Formato: Online Artículo Texto
Lenguaje:English
Publicado: W.B. Saunders 2017
Materias:
Acceso en línea:https://www.ncbi.nlm.nih.gov/pmc/articles/PMC5687936/
https://www.ncbi.nlm.nih.gov/pubmed/28625712
http://dx.doi.org/10.1016/j.semarthrit.2017.05.007
Descripción
Sumario:OBJECTIVES: The ideal goal of treatment for juvenile idiopathic arthritis (JIA) is disease remission.

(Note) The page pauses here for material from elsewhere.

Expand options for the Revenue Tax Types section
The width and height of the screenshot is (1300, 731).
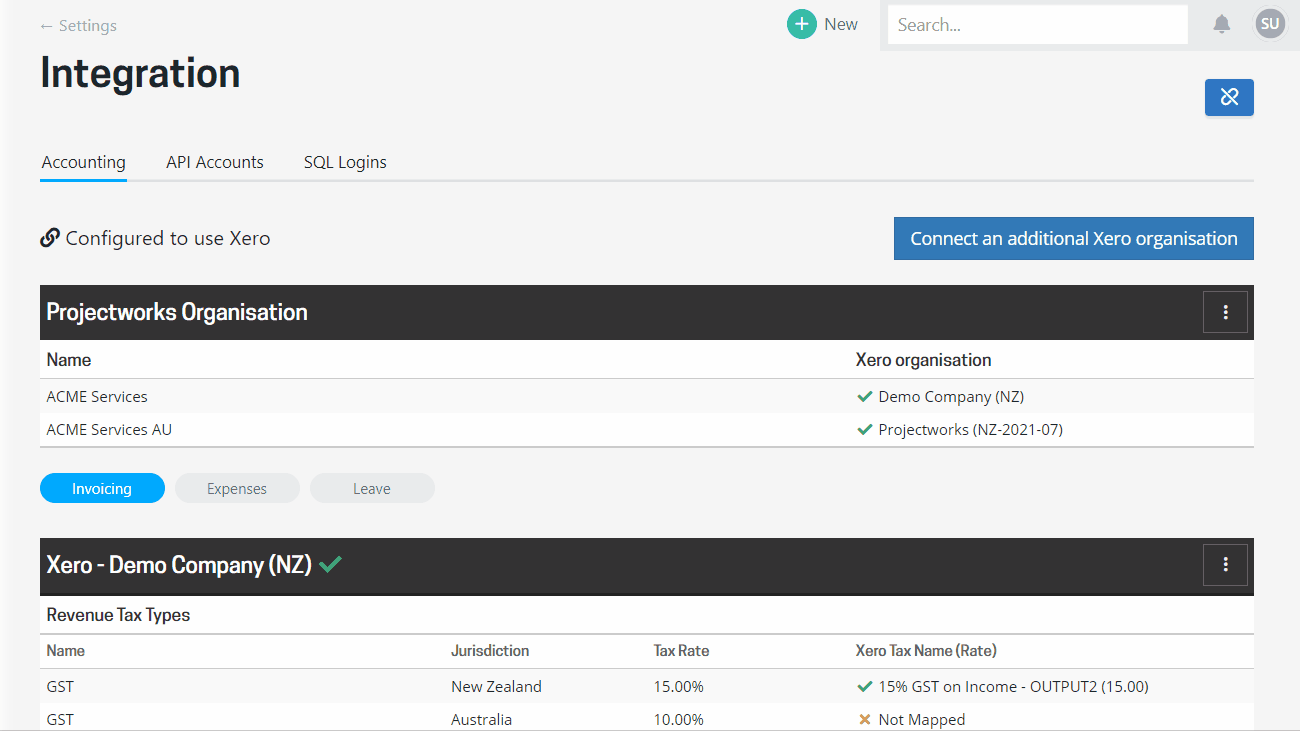pos(1225,565)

However, many sets of remission criteria have been developed and no systematic review of remission in JIA exists. The current systematic review investigated (1) how remission has been defined across JIA clinical cohorts and (2) the frequency of remission overall and within disease categories. METHODS: Studies using prospective inception cohorts published after 1972 were selected if they estimated remission in cohorts of ≥50 patients. Articles focusing on specific medical interventions, not defining remission clearly or not reporting disease duration at remission assessment were excluded. Studies were selected from Medline, Embase, PubMed and bibliographies of selected articles. Risks of selection, missing outcome data and outcome reporting biases were assessed. RESULTS: Within 17 studies reviewed, 88% had majority female participants and patient disease duration ranged from 0.5 to 17 years. Thirteen sets of criteria for clinically inactive disease and remission were identified. Uptake of Wallace’s preliminary criteria was good in studies recruiting or following patients after their publication (78%). Remission frequencies increased with longer disease duration from 7% within 1.5 years to 47% by 10 years following diagnosis. Patients with persistent oligoarticular and rheumatoid-factor positive polyarticular JIA were most and least likely to achieve remission, respectively. CONCLUSIONS: Achievement of remission increased with longer disease duration, but many patients remain in active disease, even in contemporary cohorts. Multiple sets of outcome criteria limited comparability between studies.